The factor “Quality” is determined by the doctor's competence and the satisfaction of their patients.

Effort points: The state assigns effort points to every state-funded diagnosis and treatment. Initially only estimated, later based on the average time it took the doctors. Effort points are capped where increased time expenditure is no longer justified by a better result (⇒competence). The state has all the necessary data to statistically determine this limit.

A major advantage of setting effort points based on reported time spent is that there are no unintended biases in which treatments are prioritized.39

Importance: For particularly important or effective treatments, a value greater than 1 can be used to ensure prioritization.

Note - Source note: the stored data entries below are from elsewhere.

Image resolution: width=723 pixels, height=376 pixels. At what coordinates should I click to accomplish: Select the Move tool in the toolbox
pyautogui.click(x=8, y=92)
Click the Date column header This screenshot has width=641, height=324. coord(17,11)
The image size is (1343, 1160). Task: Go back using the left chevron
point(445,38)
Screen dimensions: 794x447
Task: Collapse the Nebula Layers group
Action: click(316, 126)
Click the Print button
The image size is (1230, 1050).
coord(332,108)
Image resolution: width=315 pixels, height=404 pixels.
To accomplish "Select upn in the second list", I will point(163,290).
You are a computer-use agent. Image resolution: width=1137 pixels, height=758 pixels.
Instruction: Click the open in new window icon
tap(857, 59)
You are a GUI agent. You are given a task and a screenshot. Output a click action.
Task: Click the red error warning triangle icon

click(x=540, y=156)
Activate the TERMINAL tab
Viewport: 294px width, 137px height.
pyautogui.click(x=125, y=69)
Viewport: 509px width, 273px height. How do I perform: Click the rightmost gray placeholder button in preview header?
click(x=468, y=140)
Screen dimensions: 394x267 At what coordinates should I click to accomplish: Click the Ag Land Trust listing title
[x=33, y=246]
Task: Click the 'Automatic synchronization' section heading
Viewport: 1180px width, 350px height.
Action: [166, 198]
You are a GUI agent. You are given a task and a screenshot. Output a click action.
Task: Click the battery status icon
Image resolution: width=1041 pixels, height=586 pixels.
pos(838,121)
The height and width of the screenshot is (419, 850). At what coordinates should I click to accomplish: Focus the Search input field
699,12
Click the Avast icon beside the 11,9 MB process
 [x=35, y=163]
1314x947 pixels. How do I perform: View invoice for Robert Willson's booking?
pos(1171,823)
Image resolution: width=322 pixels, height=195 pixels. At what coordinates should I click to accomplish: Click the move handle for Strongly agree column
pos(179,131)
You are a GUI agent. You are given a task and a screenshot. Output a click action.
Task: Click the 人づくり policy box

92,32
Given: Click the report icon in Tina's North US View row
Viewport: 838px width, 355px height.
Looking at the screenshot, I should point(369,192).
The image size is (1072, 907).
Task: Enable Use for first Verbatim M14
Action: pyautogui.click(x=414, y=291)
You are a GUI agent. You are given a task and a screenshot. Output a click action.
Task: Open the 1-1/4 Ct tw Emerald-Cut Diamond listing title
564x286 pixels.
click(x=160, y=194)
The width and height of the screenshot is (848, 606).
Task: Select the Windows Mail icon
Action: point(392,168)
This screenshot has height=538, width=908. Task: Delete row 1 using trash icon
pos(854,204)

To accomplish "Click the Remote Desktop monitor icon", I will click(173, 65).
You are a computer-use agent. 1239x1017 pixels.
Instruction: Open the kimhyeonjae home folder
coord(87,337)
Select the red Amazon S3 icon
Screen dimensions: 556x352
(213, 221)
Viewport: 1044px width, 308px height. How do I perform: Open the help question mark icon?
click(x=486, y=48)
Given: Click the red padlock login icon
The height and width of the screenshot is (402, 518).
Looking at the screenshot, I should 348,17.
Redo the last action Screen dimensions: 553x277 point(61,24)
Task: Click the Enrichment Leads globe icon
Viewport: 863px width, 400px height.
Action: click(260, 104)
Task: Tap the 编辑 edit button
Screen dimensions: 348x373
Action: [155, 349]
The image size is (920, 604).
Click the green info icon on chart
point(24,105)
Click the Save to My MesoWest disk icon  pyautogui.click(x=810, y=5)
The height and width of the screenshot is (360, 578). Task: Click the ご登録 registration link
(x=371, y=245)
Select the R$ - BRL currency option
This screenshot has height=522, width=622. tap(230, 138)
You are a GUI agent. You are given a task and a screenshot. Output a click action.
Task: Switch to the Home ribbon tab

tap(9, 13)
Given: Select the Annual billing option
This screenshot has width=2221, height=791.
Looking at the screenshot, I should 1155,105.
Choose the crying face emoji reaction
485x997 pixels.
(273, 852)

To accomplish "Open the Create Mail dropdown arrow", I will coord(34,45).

Demand: With this factor the state can pay more or less for treatments by certain specialists. If there are currently too many or too few doctors in certain medical fields, the state can influence their popularity among aspiring doctors in this way.

Patient satisfaction: Citizens are encouraged to provide feedback on each of their checkups and treatments in the health app (rating them with 1–5 stars). They can change this feedback later, for example if the pain returns or a promised improvement doesn't occur. Patient satisfaction is calculated from these ratings.

Competence: To determine competence, the state randomly checks the results the doctors achieve. Partly arising from the treatment itself (Was the diagnosis correct based on the raw data? Was the treatment necessary and correctly chosen based on the diagnosis?), partially based on follow-up illnesses (A patient goes to the doctor with an illness. What prior treatments have they had, when did relevant preventive checkups take place? Does the current illness indicate that a previous treatment was unsuccessful or that something went undetected during a checkup?).
For this, the state employs specialists who are supported by
AIs in analyzing the data.

If sufficiently accurate data for it is available, patient satisfaction and competence should be determined for each treatment provided by the doctor and used in their salary calculation. Then the doctor gets more money for treatments in which he or she is particularly good.